[Stored data entries]
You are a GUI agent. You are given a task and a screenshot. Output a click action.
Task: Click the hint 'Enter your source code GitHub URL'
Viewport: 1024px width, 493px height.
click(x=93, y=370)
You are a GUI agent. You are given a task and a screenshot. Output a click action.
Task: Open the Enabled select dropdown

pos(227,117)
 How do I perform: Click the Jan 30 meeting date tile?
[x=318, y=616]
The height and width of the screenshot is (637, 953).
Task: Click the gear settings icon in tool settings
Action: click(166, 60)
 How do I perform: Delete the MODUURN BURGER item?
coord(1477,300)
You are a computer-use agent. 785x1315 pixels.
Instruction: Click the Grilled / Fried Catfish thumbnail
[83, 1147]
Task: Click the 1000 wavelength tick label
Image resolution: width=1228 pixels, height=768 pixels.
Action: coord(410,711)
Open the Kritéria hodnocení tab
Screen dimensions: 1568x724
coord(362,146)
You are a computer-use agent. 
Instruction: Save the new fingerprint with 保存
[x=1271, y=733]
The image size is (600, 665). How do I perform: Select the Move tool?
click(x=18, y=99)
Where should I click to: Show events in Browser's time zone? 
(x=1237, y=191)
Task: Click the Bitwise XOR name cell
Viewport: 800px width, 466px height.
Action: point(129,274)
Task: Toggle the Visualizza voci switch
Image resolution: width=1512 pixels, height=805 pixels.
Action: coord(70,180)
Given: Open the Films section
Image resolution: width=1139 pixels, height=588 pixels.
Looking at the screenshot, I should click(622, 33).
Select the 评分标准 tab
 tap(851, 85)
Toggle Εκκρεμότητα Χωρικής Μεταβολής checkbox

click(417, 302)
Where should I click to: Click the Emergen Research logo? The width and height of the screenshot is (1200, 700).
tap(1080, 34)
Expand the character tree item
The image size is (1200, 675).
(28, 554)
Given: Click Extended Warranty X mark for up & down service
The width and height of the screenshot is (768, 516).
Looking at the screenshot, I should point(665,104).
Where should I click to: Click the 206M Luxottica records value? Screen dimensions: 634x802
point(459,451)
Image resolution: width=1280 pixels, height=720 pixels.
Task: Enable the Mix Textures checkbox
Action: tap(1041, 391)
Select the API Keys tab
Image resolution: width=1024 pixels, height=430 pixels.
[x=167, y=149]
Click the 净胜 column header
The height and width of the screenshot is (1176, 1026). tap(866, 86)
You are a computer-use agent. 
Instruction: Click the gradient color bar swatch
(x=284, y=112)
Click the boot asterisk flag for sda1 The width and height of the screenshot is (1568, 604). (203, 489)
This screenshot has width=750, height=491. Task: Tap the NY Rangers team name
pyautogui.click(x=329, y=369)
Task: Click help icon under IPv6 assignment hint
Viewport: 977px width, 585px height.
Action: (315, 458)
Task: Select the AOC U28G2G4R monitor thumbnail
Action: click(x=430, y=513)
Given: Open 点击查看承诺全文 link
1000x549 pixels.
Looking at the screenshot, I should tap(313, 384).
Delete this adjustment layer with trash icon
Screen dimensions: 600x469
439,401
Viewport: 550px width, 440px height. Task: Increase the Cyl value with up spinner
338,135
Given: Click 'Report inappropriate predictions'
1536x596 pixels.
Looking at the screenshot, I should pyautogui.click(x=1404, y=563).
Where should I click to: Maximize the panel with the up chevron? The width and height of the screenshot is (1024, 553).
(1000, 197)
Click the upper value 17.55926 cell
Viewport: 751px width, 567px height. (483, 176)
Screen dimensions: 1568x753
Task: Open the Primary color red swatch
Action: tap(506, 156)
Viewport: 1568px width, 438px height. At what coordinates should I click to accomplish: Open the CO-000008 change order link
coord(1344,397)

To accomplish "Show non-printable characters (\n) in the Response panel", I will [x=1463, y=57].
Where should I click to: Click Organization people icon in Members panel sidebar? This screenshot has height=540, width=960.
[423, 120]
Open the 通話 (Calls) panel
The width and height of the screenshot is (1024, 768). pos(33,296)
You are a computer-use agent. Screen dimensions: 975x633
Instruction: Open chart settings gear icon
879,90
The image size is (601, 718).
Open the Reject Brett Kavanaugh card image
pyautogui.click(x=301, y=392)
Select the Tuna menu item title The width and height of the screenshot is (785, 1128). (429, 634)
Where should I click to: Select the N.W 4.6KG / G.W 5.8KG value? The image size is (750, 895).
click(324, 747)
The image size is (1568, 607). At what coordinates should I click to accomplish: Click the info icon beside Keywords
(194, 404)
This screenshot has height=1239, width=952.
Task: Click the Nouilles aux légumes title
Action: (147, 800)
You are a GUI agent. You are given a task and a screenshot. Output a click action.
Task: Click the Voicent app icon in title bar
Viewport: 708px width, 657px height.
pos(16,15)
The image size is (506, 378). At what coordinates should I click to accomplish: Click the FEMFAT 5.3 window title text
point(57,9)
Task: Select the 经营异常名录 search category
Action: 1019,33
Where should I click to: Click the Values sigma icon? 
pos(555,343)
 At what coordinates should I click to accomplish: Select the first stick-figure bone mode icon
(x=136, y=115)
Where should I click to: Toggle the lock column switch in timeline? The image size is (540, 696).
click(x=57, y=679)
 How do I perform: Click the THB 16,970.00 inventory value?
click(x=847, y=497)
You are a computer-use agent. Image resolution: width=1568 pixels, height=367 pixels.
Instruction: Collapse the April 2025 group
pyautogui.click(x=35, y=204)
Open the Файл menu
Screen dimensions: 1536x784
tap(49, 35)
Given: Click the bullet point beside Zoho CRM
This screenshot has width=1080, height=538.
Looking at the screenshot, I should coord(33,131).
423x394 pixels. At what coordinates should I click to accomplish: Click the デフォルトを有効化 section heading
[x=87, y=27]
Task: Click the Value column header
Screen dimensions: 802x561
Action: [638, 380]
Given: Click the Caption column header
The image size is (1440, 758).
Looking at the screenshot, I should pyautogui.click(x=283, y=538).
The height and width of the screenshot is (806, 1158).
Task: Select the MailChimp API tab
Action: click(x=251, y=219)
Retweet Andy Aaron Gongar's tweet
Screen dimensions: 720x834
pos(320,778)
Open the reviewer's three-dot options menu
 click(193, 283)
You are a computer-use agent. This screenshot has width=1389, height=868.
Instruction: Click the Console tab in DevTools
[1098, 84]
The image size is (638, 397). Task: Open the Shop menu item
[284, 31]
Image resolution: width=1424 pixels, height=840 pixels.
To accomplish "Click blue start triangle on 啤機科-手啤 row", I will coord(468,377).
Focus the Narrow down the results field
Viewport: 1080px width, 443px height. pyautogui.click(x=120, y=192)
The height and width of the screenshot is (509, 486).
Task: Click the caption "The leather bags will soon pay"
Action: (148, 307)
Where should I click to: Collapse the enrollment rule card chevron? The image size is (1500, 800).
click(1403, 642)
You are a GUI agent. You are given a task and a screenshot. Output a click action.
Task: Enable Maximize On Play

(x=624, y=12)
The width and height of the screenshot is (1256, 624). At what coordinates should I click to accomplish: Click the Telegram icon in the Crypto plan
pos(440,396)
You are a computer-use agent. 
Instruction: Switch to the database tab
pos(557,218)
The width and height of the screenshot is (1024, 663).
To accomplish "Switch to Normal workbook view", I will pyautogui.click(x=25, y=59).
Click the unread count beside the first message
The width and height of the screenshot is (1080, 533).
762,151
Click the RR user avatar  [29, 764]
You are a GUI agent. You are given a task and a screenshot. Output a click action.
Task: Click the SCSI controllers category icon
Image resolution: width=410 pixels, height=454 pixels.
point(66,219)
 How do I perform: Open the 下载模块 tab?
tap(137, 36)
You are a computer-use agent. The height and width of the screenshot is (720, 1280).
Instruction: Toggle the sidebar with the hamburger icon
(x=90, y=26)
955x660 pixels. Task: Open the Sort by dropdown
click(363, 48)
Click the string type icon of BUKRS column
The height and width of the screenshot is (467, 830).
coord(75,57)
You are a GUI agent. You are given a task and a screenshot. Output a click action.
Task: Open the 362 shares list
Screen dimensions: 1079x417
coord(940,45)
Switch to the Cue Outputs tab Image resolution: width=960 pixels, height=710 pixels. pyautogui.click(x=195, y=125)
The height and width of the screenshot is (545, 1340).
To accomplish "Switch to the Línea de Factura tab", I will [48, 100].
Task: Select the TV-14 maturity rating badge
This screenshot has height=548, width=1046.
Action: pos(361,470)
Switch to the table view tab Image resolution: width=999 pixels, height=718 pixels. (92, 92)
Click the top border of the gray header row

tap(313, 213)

● Exercise objective: Find the string "hint" in the data. Report each line it appears in.

● Output for this exercise:
Task: Click the hint 'Enter your source code GitHub URL'
Task: Click help icon under IPv6 assignment hint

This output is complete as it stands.